Pour faire vivre l’histoire, les acteurs et l’actrice font preuve d’une versatilité impressionnante. Mickey Boccar, Didier Colfs, Stéphane Fenocchi et Marc Laurent incarnent à la fois les célèbres personnages de Victor Hugo (respectivement Phœbus, Frollo, Quasimodo et Gringoire) et s’emparent chacun d’une marionnette pour jouer les quatre gargouilles, ou plutôt les trois gargouilles et l’unique chimère… D’une voix presque cartoonesque, ils se lancent des piques, se chamaillent, se moquent des personnages de Victor Hugo, une manière légère et humoristique de se distancier un peu plus de l’intrigue.

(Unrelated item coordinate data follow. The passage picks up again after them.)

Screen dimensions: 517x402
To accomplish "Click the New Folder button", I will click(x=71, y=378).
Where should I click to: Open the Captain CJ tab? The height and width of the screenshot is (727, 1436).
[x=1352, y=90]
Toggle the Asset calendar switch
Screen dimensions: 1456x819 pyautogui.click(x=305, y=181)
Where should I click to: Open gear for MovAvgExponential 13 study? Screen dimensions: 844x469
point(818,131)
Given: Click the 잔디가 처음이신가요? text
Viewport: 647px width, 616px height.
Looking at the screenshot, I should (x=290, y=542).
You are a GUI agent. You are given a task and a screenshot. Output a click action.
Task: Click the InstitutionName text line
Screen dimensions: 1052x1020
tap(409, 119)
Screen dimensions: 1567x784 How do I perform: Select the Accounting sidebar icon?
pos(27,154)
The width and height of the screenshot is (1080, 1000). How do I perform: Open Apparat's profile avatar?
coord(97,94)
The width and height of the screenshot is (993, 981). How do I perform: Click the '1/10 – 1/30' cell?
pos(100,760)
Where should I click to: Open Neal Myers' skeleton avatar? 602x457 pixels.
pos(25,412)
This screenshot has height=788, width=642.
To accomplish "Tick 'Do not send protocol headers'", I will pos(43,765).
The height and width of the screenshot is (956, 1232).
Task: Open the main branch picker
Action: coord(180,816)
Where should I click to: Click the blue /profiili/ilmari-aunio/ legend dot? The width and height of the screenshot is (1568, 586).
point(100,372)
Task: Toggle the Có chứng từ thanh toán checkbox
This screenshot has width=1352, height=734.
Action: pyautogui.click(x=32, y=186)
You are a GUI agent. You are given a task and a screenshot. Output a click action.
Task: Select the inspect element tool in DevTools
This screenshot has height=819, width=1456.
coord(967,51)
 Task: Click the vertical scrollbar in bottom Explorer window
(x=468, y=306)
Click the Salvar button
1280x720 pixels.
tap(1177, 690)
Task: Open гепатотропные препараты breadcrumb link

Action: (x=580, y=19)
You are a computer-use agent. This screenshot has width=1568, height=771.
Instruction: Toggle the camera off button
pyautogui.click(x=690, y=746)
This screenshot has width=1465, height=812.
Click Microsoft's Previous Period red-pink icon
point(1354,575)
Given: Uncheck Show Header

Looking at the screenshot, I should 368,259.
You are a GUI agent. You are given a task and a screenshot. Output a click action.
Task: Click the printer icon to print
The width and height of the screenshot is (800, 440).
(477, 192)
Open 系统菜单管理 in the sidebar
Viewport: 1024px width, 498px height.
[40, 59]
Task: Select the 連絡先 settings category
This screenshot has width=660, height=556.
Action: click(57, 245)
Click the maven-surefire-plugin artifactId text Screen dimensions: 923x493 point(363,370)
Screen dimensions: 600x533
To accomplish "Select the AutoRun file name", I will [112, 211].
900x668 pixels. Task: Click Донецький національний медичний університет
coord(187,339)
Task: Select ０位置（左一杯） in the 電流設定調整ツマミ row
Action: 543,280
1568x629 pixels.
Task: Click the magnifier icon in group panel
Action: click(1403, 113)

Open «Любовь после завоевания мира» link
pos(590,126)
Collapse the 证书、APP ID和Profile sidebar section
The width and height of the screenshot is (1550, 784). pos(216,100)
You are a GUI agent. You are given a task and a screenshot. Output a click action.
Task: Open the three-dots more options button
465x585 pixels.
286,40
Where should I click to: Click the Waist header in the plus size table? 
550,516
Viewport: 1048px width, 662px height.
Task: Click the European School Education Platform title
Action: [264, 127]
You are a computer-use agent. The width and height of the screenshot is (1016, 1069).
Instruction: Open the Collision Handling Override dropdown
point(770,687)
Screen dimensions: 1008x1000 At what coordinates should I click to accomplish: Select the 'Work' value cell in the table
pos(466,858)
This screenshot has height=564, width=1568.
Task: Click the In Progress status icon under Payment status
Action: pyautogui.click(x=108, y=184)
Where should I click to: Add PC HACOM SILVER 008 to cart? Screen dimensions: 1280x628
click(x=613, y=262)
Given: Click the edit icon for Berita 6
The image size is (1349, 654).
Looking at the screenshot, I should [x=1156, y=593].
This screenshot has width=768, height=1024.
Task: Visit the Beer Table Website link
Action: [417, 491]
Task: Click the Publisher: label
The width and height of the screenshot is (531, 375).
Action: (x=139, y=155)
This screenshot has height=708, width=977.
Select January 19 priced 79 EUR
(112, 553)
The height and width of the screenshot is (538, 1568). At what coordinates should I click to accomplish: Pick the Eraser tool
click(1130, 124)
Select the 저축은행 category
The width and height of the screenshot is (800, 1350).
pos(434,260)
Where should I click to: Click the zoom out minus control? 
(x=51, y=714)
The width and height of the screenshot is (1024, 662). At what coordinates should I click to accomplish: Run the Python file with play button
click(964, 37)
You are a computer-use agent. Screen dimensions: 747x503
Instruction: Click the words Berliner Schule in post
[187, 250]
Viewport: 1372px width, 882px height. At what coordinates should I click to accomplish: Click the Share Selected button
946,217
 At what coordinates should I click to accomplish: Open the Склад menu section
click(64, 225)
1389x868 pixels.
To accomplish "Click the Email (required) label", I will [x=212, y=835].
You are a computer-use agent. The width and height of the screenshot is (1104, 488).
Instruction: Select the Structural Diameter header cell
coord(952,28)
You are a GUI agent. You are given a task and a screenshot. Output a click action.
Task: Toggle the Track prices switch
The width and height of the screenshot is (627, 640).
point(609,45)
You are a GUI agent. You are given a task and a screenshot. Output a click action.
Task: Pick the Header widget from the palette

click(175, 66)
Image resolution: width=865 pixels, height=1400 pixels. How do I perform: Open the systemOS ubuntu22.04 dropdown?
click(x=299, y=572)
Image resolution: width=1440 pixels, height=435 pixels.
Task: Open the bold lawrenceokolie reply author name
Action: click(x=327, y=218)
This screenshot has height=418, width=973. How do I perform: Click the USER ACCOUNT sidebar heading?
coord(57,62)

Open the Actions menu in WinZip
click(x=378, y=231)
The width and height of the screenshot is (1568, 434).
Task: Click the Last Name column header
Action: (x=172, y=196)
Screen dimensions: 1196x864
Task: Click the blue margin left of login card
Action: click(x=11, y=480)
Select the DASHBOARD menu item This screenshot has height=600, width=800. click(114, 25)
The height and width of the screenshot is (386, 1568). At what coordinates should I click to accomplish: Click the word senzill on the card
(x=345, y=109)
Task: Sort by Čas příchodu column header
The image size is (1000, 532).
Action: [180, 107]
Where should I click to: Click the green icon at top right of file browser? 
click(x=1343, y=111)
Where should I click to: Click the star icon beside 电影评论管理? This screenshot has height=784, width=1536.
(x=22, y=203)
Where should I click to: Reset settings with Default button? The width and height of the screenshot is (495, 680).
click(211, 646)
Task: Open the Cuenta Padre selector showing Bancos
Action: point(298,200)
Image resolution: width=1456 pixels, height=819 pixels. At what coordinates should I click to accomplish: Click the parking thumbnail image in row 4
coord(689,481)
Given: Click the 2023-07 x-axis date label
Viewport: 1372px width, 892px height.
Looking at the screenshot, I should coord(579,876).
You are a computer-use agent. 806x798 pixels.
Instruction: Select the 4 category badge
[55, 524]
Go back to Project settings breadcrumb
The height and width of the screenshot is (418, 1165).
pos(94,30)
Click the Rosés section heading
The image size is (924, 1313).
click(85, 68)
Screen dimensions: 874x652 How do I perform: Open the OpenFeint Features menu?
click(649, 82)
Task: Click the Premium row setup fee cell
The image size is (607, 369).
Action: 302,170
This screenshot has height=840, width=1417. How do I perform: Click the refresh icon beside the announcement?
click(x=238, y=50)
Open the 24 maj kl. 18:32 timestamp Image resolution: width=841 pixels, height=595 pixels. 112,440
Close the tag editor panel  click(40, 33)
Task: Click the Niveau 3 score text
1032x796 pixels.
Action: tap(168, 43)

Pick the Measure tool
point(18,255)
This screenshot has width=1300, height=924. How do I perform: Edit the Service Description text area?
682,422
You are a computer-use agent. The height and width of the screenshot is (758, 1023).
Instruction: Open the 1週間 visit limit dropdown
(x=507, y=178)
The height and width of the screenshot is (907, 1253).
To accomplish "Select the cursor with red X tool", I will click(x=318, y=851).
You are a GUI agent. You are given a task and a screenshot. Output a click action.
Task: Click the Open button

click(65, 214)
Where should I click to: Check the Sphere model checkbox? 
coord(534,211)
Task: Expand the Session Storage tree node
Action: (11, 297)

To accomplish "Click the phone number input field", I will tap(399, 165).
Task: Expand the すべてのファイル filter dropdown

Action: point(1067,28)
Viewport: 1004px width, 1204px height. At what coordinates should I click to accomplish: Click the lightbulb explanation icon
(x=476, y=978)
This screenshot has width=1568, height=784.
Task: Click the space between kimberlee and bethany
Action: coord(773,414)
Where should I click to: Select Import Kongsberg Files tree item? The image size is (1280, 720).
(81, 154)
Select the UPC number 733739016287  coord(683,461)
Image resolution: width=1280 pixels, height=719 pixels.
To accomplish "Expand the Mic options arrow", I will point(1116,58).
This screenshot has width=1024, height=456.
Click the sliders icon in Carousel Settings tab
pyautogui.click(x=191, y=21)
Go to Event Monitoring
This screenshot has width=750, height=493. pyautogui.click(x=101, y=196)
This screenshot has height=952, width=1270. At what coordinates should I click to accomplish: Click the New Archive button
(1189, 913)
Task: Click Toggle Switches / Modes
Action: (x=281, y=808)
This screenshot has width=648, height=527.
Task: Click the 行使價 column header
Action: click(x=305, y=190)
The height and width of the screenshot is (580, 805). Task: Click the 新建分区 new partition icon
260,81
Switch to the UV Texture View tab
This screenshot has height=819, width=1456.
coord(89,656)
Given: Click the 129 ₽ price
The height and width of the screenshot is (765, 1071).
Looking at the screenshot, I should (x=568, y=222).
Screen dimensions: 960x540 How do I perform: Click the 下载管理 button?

Les rires, parfois enfantins, se font entendre dans la salle et cela fait du bien.
Une mention spéciale doit être évidemment accordée à Marie Phan, interprète du personnage d’Esmeralda et de la jeune fille à qui les gargouilles racontent le chef-d’œuvre de Victor Hugo. Mélangeant différents styles de danse (hip-hop, contemporain, danse bohémienne, etc.), l’actrice captive autant Frollo, Phœbus et Quasimodo, que les spectateur·ice·s, des passages de danse particulièrement beaux que nous devons à la chorégraphe Emmanuelle Lamberts.
Finalement, de la même manière que la cathédrale a été relativement épargnée par l’incendie d’avril 2019, les fondamentaux du roman sont épargnés par les abrégés que fait la pièce. Malgré d’importantes coupures, le spectacle offre une version, certes raccourcie, mais réussie du classique français. Si les spectateur·ice·s plus connaisseur·euse·s de l’œuvre peuvent ressentir une pointe de déception à la fermeture du rideau, la plupart sortiront de la salle tout simplement rassasiés.